Thursday, October 26, 2006

Lesson 1: Bags (a.k.a: “What do I do now?")


Come along with me on my first grocery store experience in Amsterdam … told as it unfolded. This occurred within a couple days of my move. The local grocery chain is called Albert Heijn (Heijn is pronounced like ‘hine” in Heineken, which incidentally is brewed two blocks from our apartment). There is a small Albert Heijn a 10 minute walk away. Here’s what happened once I entered the store for the first time.

This can’t be too tough – food is food, right? Ok, walk through this funky turnstile thing. Wait, where are the carts? Hmm, no carts … ok, how about baskets? Ah, yes … outside the turnstile thing. Ok, reach over, grab basket. So far, so good.

Let’s see, I’ll start with a bottle of olive oil. There it is … and oh, the label is only in Dutch. Well, I’m pretty sure that this is olive oil. It sure looks like it … and that word looks close enough to olive, so I’ll just drop it in my basket.

And here’s the pasta section – no problem: pasta is pasta. Looks like penne to me – drop it in.

Now, for some protein. Hmm … I don’t have a clue what any of this is. Not surprisingly -- well, surprisingly to me at this moment, all the meat names are in Dutch. I can’t tell if this package contains pork, lamb, or zebra tongue. I think I’ll pass on the meat.

Now for some milk. Hmm, I have no idea what I’m looking at. Looks of milk cartons here. What’s whole, what’s 2%, what’s skim, what’s that awful buttermilk stuff they like here? Ok … I see a word that looks like ‘half’ on this one, so I’ll assume that it’s 2%-ish … good enough, I’ll take it.

Beer – ok, I can handle beer shopping. Beer-wise, it’s nice to be so close to Belgium. Grab a six … easy. How about some wine? Whoah – huge selection & cheap, I love it.

Just a few more items to go. Shampoo… not a clue what any of this is. Oh good, this bottle has a description in Dutch, French, and Spanish. Yep, looks close enough. And finally, just need some detergent for the dishwasher. This box looks close. It’s either dishwashing detergent or spackle … or cake icing. I’ll take my chances. On to the checkout lane.

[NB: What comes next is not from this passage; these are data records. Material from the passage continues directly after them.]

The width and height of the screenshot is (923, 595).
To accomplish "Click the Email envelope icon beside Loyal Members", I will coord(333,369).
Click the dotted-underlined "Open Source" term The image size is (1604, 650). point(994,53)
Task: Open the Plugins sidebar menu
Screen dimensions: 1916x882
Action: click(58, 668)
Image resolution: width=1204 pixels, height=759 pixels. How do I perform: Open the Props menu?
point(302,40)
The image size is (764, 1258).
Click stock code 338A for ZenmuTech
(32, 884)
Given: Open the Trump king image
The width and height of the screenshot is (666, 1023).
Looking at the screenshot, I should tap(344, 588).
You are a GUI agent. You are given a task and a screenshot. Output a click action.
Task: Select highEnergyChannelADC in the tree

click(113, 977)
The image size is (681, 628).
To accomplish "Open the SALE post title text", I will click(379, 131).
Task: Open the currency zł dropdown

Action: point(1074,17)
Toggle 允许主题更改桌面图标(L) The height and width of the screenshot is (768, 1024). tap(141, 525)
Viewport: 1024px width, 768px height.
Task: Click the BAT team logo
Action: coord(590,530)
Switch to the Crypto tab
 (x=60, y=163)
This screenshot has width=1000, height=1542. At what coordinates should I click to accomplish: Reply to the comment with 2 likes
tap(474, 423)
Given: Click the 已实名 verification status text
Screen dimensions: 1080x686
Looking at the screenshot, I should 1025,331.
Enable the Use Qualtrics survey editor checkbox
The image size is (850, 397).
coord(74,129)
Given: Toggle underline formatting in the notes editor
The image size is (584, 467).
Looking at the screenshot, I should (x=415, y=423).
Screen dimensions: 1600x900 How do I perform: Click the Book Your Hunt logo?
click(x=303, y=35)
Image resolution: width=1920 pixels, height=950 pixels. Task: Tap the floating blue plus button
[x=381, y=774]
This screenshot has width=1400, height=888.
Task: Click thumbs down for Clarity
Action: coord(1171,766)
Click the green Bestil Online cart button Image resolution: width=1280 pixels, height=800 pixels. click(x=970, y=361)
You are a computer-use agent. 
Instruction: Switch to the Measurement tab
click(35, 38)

I heft the basket up to the conveyer belt and watch it ride down to the cashier. She utters “Chewbacca hhgrazinshayfer by-flup carburetor” (or something quite similar. I offer a blank stare and say “English, please”. She says “please take the items out of the basket. A line has formed behind me. This little store is packed tonight. Hurriedly (and already embarrassed) I start pulling items out of the basket. She scans the first few items and asks me if I have a bonus card. I say ‘no, but how do I get one?’ She stops the ringing-up process and hands me a form to fill out. I fill it out quickly – she continues to ring – the queue continues to grow. She finishes and I pay.

I walk to the end of the check-out table, where all of my new purchases are strewn. I suppose they’re short-staffed today. I decide that I’ll just bag the groceries myself – no worries, I loved bagging my own items in the States. Seems that they’re out of bags … ah, here’s a dispenser. I pull from the dispenser and a tiny, tiny clear vegetable bag pops out. I briefly consider trying to stuff groceries into these tiny bags and wisely realize that it would take 140 of these bags to fit all of my items. The cashier moves a divider and starts shoving the next person’s items down the lane. Everyone but the cashier looks at me.

“Excuse me … umm … what do I do now?”

Yes, that’s the smartest thing I could come up with at that moment. And it was that moment that I learned that you either bring or buy your bags! She informs me of this and I ask to please buy some bags. She’s out though, so she has to stop ringing up items, while the queue grows and grows. She walks to another counter and turns to ask “How many do you need?” I say “umm…. Enough to fit my groceries.” Apparently, that logic isn’t clear enough … so I say 3.

She finishes with the next person and I’m still cramming items into bags. Shove in the beer bottles, shove in the wine, shove in the egg carton (oops!), shove in the bread. Hurry, hurry, hurry – you look like a moron. Shove in the stuff that’s either laundry detergent or candy … shove it the carton that is either butter-milk and pepper yogurt or drain cleaner. Grab three over-stuff bags and bolt for the door. Whew!

Yes, I survived my first grocery shopping experience … the first of many occasions where laughing at my self and my ignorance was the best medicine!